侵害実績のある既知のSonicWall脆弱性がさらなる大規模侵害をどう引き起こすか

How Known-Exploited SonicWall Vulnerabilities Enable Large-Scale Breaches

“How Known-Exploited SonicWall Vulnerabilities Enable Large-Scale Breaches” Dec 10, 2025 by Vincent Qi より

Marquis Software Solutions を巻き込んだ最近の侵害は、米国の銀行および信用組合74行に影響を与え、40 万人以上の顧客データが流出する結果となりました。

この事例は、広く導入されているセキュリティアプライアンスの脆弱性が、攻撃者によっていかに迅速に武器化されるかを改めて浮き彫りにしています。

Marquis は、侵入が SonicWall ファイアウォールを経由して行われたことを確認していますが、実際に利用された具体的な脆弱性については公表していません。

しかし明らかなのは、ランサムウェアグループが、CISA の既知の悪用済み脆弱性(Known Exploited Vulnerabilities:KEV)カタログに既に掲載されている複数の脆弱性を利用し、SonicWall デバイスを積極的に標的にしているという事実です。

SonicWall VPN およびファイアウォールのエクスプロイト:継続的な脅威

過去1年間で、特に頻繁に悪用されてきた SonicWall の脆弱性が2件あります。

  • CVE-2024-40766
    この脆弱性は、SonicWall SSL VPN アプライアンスからユーザー名、パスワード、ワンタイムパスコードのシード情報を窃取する目的で悪用されてきました。攻撃者は、MFAが有効化されている環境であっても、これらの認証情報を使用してシステムへのアクセスを可能にしていました。
  • CVE-2024-53704
    SonicOS に影響を与える認証バイパスの脆弱性であり、公開されたエクスプロイトコードが出回ると同時に、急速に武器化されました。KEVカタログに掲載されているこれらの脆弱性を利用することで、攻撃者は適切な認証を行うことなく、機密性の高いVPN機能へアクセスできてしまいます。

ランサムウェア攻撃者は、これらの脆弱性を起点として、VPNアクセスの取得、権限昇格、データ収集、ランサムウェアの展開といった一連の侵入手順を、繰り返し再現可能な「侵入プレイブック」として構築しています。

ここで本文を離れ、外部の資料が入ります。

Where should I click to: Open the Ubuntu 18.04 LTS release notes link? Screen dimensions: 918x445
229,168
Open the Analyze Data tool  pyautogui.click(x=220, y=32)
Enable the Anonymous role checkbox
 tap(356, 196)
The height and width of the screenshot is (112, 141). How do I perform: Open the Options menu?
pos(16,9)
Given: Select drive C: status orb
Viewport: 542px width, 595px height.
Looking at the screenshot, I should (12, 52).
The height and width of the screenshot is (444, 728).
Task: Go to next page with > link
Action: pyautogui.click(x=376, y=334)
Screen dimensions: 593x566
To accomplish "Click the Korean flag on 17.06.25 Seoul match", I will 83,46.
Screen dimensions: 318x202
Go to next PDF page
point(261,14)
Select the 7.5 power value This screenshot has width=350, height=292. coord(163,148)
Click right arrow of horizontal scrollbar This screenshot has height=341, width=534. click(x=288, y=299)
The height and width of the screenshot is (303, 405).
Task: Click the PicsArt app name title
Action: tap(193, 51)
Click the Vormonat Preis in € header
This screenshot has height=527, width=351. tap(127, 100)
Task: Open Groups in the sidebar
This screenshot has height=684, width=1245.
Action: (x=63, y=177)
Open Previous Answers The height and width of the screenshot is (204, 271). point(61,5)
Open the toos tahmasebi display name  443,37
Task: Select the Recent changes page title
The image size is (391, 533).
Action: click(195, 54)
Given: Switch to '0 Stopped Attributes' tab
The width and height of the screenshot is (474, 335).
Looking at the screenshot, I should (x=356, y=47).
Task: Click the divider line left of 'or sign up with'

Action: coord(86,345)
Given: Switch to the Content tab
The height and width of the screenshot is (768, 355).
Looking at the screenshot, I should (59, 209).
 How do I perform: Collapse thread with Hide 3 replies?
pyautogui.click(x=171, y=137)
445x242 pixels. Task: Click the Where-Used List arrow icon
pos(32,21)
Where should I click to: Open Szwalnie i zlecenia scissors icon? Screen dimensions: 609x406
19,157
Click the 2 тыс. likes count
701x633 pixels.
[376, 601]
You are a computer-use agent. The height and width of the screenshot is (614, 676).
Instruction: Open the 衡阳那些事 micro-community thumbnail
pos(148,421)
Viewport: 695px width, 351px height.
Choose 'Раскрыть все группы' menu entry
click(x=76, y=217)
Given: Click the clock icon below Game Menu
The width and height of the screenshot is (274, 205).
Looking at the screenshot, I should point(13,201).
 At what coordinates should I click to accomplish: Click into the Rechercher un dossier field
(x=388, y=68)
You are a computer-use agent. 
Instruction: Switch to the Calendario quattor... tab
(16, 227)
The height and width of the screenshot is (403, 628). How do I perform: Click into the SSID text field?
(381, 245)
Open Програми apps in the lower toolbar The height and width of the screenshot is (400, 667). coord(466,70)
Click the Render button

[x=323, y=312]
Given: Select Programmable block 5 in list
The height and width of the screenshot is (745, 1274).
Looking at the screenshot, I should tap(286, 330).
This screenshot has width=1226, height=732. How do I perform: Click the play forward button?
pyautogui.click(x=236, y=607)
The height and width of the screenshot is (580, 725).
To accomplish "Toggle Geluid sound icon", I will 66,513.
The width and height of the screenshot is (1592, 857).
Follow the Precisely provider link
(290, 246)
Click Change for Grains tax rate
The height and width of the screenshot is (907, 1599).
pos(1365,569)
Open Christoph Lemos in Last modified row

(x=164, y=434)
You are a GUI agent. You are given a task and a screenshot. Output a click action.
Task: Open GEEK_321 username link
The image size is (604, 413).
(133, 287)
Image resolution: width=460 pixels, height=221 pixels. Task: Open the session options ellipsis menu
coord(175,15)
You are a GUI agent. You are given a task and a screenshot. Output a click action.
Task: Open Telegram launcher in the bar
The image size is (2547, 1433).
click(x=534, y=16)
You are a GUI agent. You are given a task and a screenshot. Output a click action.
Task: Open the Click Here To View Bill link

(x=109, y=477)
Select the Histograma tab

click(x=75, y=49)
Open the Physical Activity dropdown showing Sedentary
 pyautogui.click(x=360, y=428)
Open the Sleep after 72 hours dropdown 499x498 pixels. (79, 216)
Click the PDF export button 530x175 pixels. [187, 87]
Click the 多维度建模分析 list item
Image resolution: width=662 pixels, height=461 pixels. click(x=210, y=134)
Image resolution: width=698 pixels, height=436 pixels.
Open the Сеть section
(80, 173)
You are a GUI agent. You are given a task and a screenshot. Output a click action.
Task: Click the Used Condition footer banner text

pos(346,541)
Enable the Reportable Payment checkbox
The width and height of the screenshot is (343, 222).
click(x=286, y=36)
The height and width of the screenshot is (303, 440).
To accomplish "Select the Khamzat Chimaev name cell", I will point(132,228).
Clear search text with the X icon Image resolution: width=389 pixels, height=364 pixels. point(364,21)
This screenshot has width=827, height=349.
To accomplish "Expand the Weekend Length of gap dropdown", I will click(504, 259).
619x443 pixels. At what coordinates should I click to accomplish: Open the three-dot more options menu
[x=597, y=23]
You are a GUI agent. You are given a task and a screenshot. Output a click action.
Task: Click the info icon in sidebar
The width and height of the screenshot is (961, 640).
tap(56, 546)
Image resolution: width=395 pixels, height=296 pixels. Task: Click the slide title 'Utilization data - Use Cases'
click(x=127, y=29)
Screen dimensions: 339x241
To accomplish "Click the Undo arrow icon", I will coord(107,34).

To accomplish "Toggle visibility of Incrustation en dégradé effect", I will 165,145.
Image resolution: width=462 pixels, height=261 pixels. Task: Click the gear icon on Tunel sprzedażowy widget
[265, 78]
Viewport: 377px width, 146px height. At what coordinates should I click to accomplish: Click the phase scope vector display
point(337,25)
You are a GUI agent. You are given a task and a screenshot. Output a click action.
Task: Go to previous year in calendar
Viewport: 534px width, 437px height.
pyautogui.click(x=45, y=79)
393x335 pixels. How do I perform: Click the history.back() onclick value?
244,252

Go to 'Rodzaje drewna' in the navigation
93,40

こうした活動は Marquis のインシデント以前から確認されており、現在も継続しています。

これら 2 つの脆弱性はいずれも実際に悪用が確認されており、共通した攻撃行動と関連付けられています。そのため、Marquis の侵害でどの脆弱性が使用されたかにかかわらず、SonicWall デバイスを利用しているすべての組織にとって、依然として重大なリスクであると言えます。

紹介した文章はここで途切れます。